|
pda-tt22-notes-clean.pdf
3 Principal Components Analysis (PCA)
If we have a large number of $p$ variables collected on a set of $n$ observations
it can be hard to visualize and summarize the dataset.
Principal components analysis (PCA) is a useful method that can allow
us to summarize the dataset with a small number of representative variables
or dimensions. In other words, we would like to find a low-dimensional
representation of the data that captures as much of the information in the
dataset as possible. For instance, if we can find a two-dimensional (2D)
representation of the data that captures most of the information, then we can
plot the observations in this 2D space, and maybe carry out further analysis
within this 2D space. PCA provides a tool to do this. The mathematics
underlying PCA build on ideas and results that we have learned in the
Prelims Linear Algebra courses.
The question then is ‘how do we define a representative variable or dimension?’
Answering this question using PCA involves the following key ideas :
- Each of the dimensions found by PCA is a linear combination of the
variables.
- PCA seeks a small number of dimensions that are as interesting as
possible, where interesting is measured by how variable the observations
are along those dimensions. These dimensions are refered to as principal
components, or PCs for short.
Why is variability (or variance) a good metric for determining interestingness?
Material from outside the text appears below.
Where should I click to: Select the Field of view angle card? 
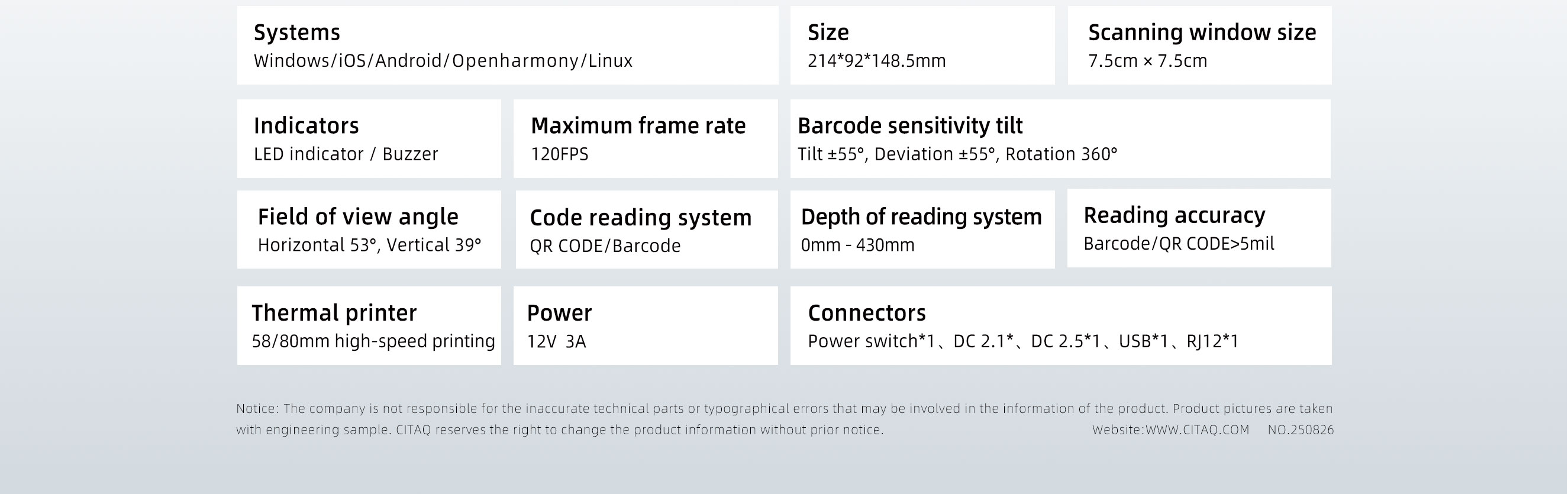pos(369,230)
In situations where the data consist of separated clusters of observations
in $p$-dimensional space, directions that maximize variance can provide good
separation of the clusters. This is illustrated in Figure 15 which shows
an example of a dataset in 2 dimensions with 2 clear clusters of points.
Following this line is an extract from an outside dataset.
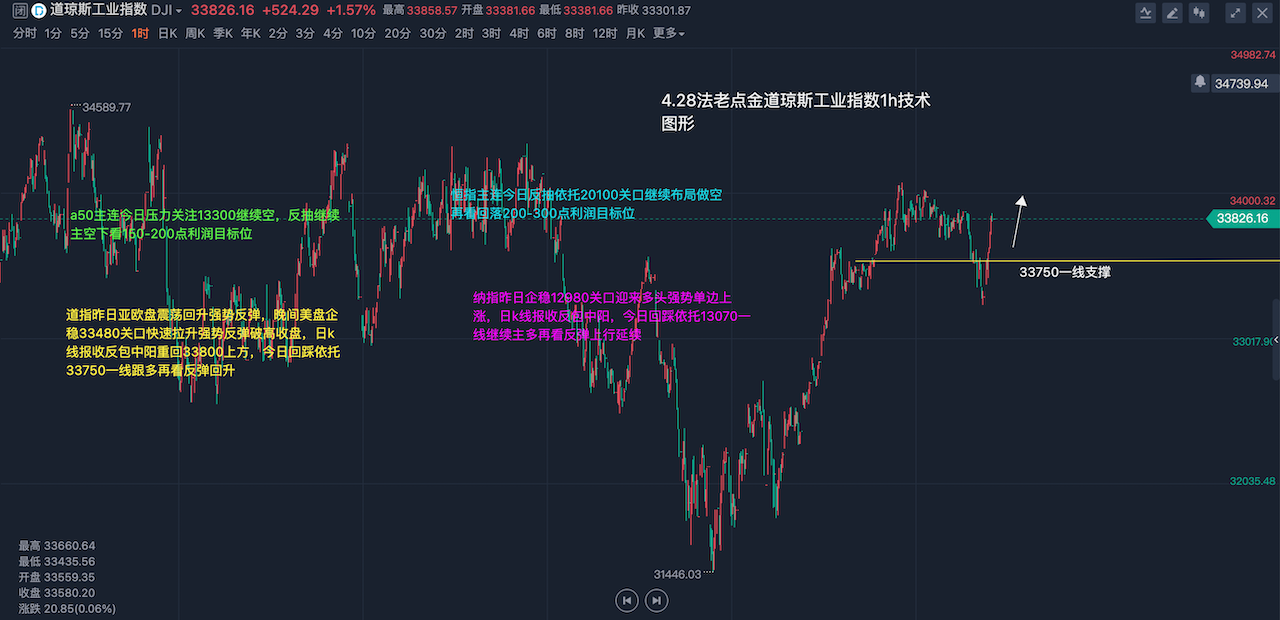This screenshot has height=620, width=1280.
Task: Choose the 4时 four-hour period
Action: [518, 33]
When the data points are projected onto the axis labelled A this results in
clear separation of the points and a variance of 12.98. When the points are
projected onto the orthogonal axis labelled B this results in no separation
of the points and a much lower variance of 1.80. So in this example variance
seems to be a good way to choose a projection that separates the two clusters.
Another way to think about this is that we have found a rotation of the
data points to maximize the variance. A rotation is a set of orthogonal
projections. Figure 16 shows the data points before rotation (left) and after
rotation (right). The points in the two clusters are well separated on the
new x-axis.
Figure 15: Example showing the variance of points projected on two
(orthogonal) projections (A) and (B). The projection (A) which separates
the points well has the highest variance. Raw data Data rotated to Principal Components Figure 16: Example showing the variance of points projected on two
(orthogonal) projections (A) and (B). The projection (A) which separates
the points well has the highest variance.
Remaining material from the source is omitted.